W ocenie wiceprzewodniczącego sejmowej komisji rolnictwa, rolnicy muszą mieć czas na prawidłowe złożenie wniosku z prawidłowymi danymi, "tym bardziej, że mieliśmy do czynienia z różnymi klęskami na wiosnę i opóźniały się prace polowe i w związku z tym trzeba we wniosku uwzględnić rzeczy, które są faktycznie na polu".

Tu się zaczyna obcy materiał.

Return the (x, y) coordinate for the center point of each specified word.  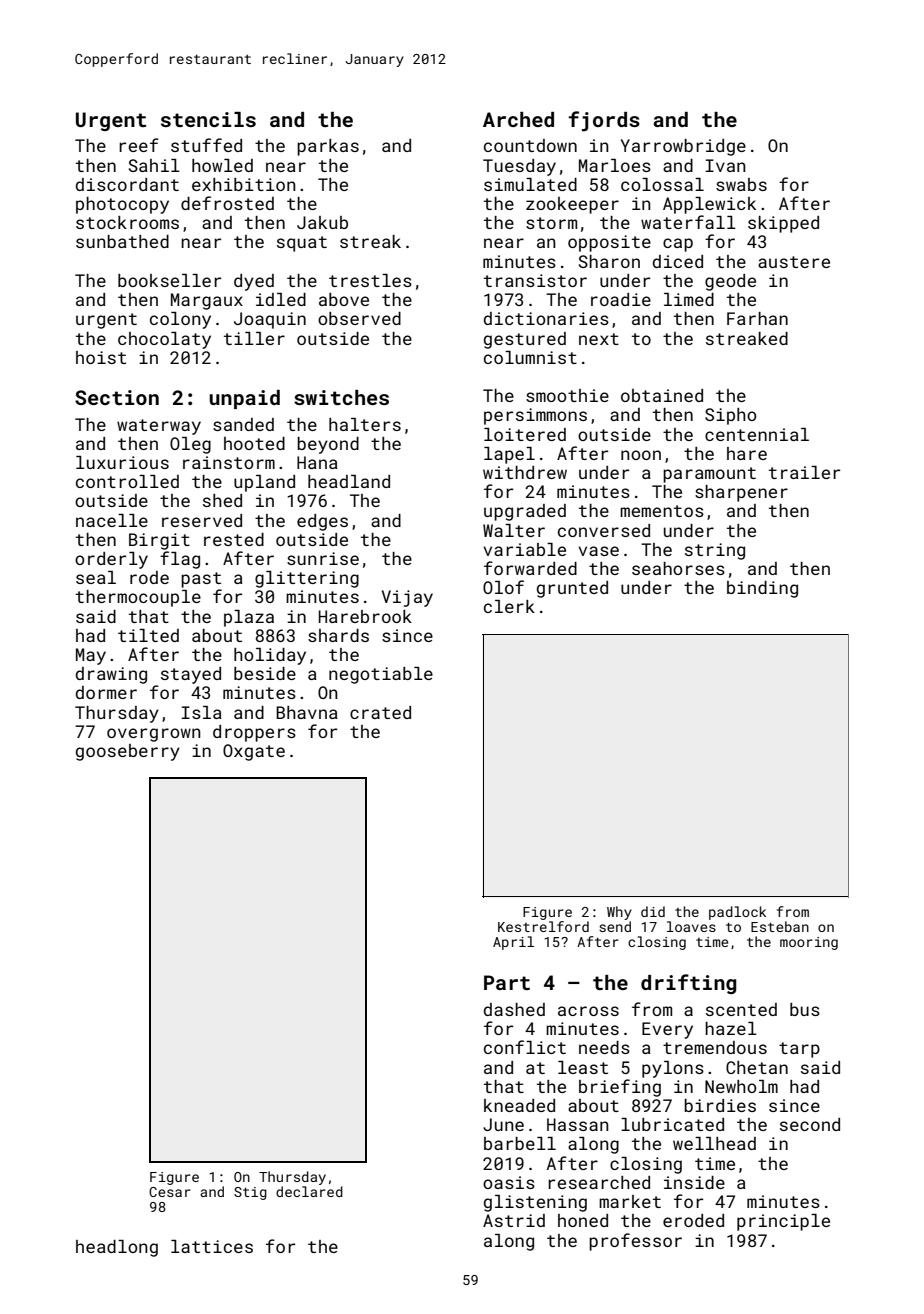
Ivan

Zdaniem Mirosława Maliszewskiego, należy też zadać pytanie o sprawność samej Agencji i jej systemu informatycznego w kontekście niektórych doniesień medialnych. "Dochodzą sygnały, że te wnioski nie będą w dobrym terminie rozpatrywane i, że istnieje zagrożenie terminowego i prawidłowego wypłacania dopłat obszarowych" - powiedział poseł PSL.
W ocenie Mirosława Maliszewskiego, rolnicy powinni też dostać wyższe zaliczki niż te, o których powiedział dziś resort rolnictwa. Poseł przypomniał, że w roku ubiegłym zaliczki były wypłacane na poziomie 70 procent. "Rolnikom są bardzo potrzebne pieniądze, bo to jest okres inwestowania, zakupu nasion i środków ochrony roślin, wiec pytanie, dlaczego zaliczki na poziomie 50 procent. To też pytanie o to, czy zachowana jest płynność finansowa Agencji" - powiedział Mirosław Maliszewski.
Jak podaje resort rolnictwa, wnioski o tegoroczne dopłaty do tej pory złożyło ponad 70 procent uprawnionych.